Oct 13, 2010

could public health officials quarantine drug abusers?

1. Let's say that a ranking public health official decides that abuse of illegal drugs is a literal epidemic.

2. How do you contain an epidemic? By quarantine, of course.

3. So the official decides to have drug abusers quarantined in rehab until clean, and, more important, no longer able to spread the mental and emotional virus of addiction.

4. Would that pass muster in a free society? If not, why not?

5. Would it fulfill the affirmative burden of the November-December 2010 LD resolution?

Added: Lest you think it's too far afield, consider the fact that anti-drug vaccines are within the realm of the plausible.
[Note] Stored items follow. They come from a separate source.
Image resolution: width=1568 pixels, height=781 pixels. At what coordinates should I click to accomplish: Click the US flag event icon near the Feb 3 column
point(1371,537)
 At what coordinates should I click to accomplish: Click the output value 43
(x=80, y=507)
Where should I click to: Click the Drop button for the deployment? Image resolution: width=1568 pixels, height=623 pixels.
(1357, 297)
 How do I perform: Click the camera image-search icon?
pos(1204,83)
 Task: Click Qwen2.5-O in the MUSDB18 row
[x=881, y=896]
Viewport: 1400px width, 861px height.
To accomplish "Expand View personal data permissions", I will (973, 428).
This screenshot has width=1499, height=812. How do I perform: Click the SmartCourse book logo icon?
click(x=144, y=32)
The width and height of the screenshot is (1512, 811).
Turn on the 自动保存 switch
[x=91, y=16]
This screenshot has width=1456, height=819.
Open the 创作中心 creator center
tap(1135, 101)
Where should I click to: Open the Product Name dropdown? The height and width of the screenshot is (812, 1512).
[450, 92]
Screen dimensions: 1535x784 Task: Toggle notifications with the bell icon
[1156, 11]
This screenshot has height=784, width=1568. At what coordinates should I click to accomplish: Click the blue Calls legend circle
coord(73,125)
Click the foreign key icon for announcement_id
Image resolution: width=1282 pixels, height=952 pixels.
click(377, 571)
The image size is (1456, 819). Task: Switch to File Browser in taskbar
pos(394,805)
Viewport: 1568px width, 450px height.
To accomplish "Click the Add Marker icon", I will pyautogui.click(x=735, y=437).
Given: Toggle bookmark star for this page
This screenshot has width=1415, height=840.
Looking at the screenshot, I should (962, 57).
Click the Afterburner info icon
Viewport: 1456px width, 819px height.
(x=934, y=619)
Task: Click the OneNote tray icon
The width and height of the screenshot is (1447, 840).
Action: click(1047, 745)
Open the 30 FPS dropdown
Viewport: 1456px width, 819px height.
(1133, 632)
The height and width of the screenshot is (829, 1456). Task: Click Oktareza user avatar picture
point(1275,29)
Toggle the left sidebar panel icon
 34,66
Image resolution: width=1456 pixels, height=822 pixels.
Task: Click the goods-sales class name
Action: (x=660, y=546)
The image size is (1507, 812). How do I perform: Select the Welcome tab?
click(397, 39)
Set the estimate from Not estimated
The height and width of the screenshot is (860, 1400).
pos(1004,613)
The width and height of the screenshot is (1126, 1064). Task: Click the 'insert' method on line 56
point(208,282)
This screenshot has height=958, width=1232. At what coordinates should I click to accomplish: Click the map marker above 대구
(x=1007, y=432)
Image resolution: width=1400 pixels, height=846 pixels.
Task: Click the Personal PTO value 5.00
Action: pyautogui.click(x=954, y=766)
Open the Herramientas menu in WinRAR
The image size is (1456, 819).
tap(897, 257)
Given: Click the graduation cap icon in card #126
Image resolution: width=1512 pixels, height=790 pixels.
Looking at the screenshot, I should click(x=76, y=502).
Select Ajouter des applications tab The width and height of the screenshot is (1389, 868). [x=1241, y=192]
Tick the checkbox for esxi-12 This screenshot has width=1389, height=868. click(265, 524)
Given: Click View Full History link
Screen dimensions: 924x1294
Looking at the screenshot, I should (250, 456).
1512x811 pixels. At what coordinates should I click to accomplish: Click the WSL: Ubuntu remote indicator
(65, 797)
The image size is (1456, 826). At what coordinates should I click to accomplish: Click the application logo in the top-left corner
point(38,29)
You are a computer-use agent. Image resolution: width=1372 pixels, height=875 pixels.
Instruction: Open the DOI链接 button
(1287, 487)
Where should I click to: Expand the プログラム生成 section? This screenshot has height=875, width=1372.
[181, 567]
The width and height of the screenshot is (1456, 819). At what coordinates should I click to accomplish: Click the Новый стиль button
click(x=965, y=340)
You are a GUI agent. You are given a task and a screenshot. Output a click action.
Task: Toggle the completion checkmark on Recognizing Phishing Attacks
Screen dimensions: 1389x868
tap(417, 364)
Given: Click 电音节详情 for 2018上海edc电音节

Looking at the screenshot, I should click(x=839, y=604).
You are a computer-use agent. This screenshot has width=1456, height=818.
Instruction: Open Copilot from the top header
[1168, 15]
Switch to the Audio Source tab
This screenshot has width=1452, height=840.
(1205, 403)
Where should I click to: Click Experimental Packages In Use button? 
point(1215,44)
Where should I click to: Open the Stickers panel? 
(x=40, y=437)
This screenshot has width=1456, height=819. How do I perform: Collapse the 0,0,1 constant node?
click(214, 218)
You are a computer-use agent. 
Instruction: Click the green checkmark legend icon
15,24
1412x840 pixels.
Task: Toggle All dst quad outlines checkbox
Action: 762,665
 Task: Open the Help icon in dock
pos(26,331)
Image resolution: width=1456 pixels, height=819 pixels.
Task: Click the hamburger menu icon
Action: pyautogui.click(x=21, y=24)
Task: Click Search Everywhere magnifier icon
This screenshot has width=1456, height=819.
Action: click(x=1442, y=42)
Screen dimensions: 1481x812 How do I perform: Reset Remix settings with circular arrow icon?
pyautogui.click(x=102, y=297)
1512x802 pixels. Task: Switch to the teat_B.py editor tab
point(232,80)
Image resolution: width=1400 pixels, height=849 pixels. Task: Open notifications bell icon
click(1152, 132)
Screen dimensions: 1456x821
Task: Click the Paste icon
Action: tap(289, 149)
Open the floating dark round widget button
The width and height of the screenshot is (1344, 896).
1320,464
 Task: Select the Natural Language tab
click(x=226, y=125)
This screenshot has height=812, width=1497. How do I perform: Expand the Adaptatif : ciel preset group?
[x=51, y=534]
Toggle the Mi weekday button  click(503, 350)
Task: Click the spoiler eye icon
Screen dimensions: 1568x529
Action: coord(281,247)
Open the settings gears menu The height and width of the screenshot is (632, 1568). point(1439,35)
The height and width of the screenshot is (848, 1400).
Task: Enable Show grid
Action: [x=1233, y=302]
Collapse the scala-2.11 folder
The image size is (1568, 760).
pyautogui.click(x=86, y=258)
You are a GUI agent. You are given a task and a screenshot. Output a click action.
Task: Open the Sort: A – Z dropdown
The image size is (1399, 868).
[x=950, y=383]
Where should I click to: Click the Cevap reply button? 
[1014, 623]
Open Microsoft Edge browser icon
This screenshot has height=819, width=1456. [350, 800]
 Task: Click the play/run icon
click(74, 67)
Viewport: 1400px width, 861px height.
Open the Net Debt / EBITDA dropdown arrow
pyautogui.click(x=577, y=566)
So why not take it a step further?

7 comments:

Monty said...

I dont really understand how this answers anything for the affirmative.

If anything this links into BioPower negative that explains that this controlling of life is bad.

How is there an inhertant upholding of "public health" when this comes into play?

Can you explain why this is an affirmative argument?

Jim Anderson said...

Sure. One of the Neg approaches is going to be paternalistic: drug abusers won't seek treatment on their own, so the State has to be able to lock them up via the criminal justice system, a form of enforced rehab.

This approach gives the Aff room to say that we could still enforce rehab under the principle of quarantine, rather than via the criminal justice system.

The obvious Neg rejoinder, of course, is that it's a distinction without a real difference, giving a form of excess police power to public health officials. (And the Aff response, then, is that it's not excessive to quarantine in the face of a serious public health threat.)

Unknown said...

I found a quote in an National Drug Control Policy that calls marijuana use a "contagious disease" and would support this claim that the government could do this. I don't see how it would tie in though. If anything, wouldn't it be more paternalistic and overbearing since unlike in criminal justice, public health doesn't have the benefit of the doubt. Then government could have limitless power on drug control. I don't see how this could be used as an argument under either side though. Do you have any ideas how it could be?

Arguing for quarantining all drug users seems too overbearing to advocate on the affirmative.

Oregon Debater said...

Well, if this "quarantine" didn't involve the criminal justice system, but only those public health officials and possibly government enforcers, I'm sure a reasonably adequate debater could make this fly. It solves the "no one shows up for voluntary rehab" problem, and upholds aff ground by excluding the criminal justice system while treating the problem. The aff would just have to prove in some way that drug abuse is a contagious disease, which is definitely possible.

Jim Anderson said...

I'd be curious to hear if anyone has succeeded in a round with this line of argument.

I have a similar argument in the queue, inspired by a conversation with a local attorney, which should be up pretty soon.

Anonymous said...

i'm going to try this quarantine argument,but what vaule and vc whould you suggest to use with this?

Jim Anderson said...

Values of health or societal welfare, with criteria like utilitarianism or the social contract or communitarianism. There are probably others that'll work as well.